31-03-2010 / IN Publications

Maître Laurent DAGUES, Avocat au Barreau des Pyrénées-Orientales présente quelques points d’actualités de droit de la famille communautaire

1/ Les problèmes de compétence territoriale en matière de responsabilité parentale :

L’article 8 du Règlement CE n° 2201/2003 du 27 Novembre 2003, dit Règlement BRUXELLES II bis, prévoit notamment qu’en matière de “Responsabilité parentale”, le principe de la compétence est déterminé par la résidence de l’enfant :

“… Les juridictions d’un Etat membre sont compétentes en matière de responsabilité parentale à l’égard d’un enfant qui réside habituellement dans cet Etat membre au moment où la juridiction est saisie…”

Dans un arrêt rendu le 2 Avril 2009 (Aff. C-523/07,A), la CJCE a donné une première interprétation de la notion de “résidence habituelle de l’enfant” :

” … La notion de résidence habituelle au titre de l’article 8 doit être interprétée en ce sens que cette résidence correspond au lieu qui traduit une certaine intégration de l’enfant dans un environnement social et familial. A cette fin, doivent être pris en considération la durée, la régularité, les conditions et les raisons du séjour sur le territoire d’un état membre et du déménagement de la famille dans cet état, la nationalité de l’enfant, le lieu et les conditions de scolarisation, les connaissances linguistiques ainsi que les rapports familiaux et sociaux entretenus par l’enfant dans ledit état. Il appartient à la juridiction nationale d’établir la résidence habituelle de l’enfant en tenant compte de l’ensemble des circonstances de fait particulières à chaque èspèce.”

2/ Absence de hiérarchie des chefs de compétence en matière de divorce dans le Règlement BRUXELLES II bis :

On sait que le Règlement pose un certain nombre de critères de compétences, système complexe puisque superposant des compétences sans les hiérarchiser (cf articles 3 à 14 du Règlement).

Dans un arrêt rendu par la Cour de Cassation (1ère civ. 24 Septembre 2008 n° 07-20.248), a été rappelé un principe élémentaire mais fondamental en matière de chefs de compétence pour le divorce, énumérés par l’article 3 du Règlement BRUXELLES II bis : l’absence de hiérarchie entre les fors, qui sont donc parfaitement alternatifs.

En l’èspèce, l’épouse, de nationalité française, avait déposé une requête en FRANCE, à l’encontre de son mari, également de nationalité française mais résidant au Portugal.

Les juridictions du fond avaient dit que le juge français ne pouvait être compétent, en retenant que le critère de la résidence primait sur celui de la nationalité, ce qui rendait compétent le juge portugais.

Ce raisonnement est écarté clairement par la Cour de Cassation, les règles de compétence générales étant donc alternatives.

**DONNÉES AFFICHÉES:**
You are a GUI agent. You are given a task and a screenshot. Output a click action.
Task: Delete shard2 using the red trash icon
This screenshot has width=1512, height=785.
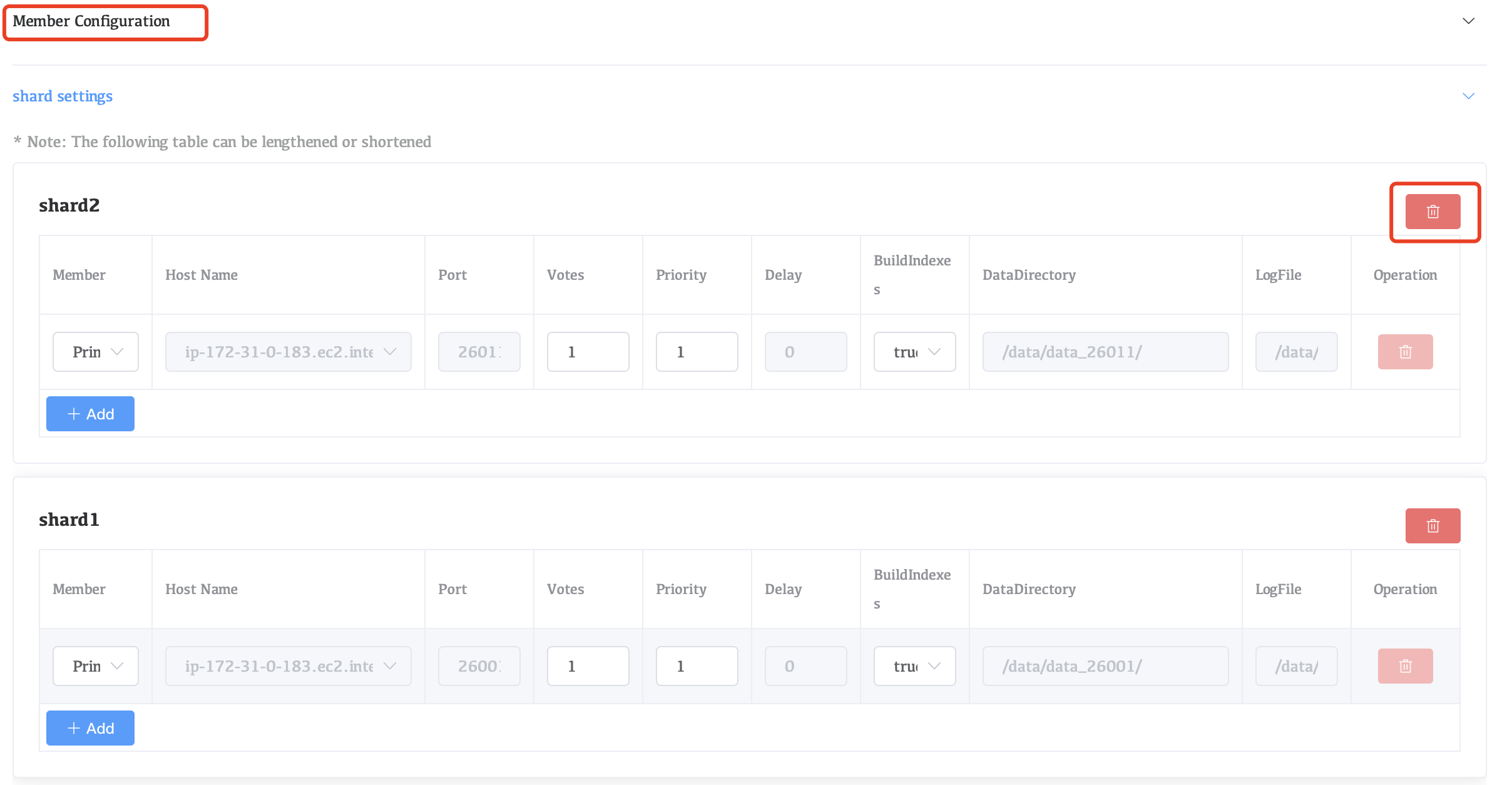click(1433, 212)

**EXERCICE PROPOSÉ 1:** Recopiez fidèlement la partie de l'extrait sur le droit de la famille communautaire qui commence aux mots « En l’èspèce, l’épouse, de » et se termine après « le juge portugais. ».
**EXERCICE PROPOSÉ 2:**
Répondez aux questions suivantes à partir de l'extrait sur le droit de la famille communautaire :
(a) À quelle date la CJCE a-t-elle rendu l'arrêt qui interprète la notion de « résidence habituelle de l'enfant » ?
(b) Dans quel pays résidait le mari de l'épouse qui avait déposé une requête en France ?
(c) Quel article du Règlement BRUXELLES II bis énumère les chefs de compétence pour le divorce ?
**EXERCICE PROPOSÉ 3:** Relevez toutes les dates mentionnées dans l'extrait sur le droit de la famille communautaire.

**BONNE RÉPONSE 1:**
En l’èspèce, l’épouse, de nationalité française, avait déposé une requête en FRANCE, à l’encontre de son mari, également de nationalité française mais résidant au Portugal.

Les juridictions du fond avaient dit que le juge français ne pouvait être compétent, en retenant que le critère de la résidence primait sur celui de la nationalité, ce qui rendait compétent le juge portugais.

**BONNE RÉPONSE 2:**
(a) Le 2 avril 2009.
(b) Au Portugal.
(c) L'article 3.

**BONNE RÉPONSE 3:**
31-03-2010
27 novembre 2003
2 avril 2009
24 septembre 2008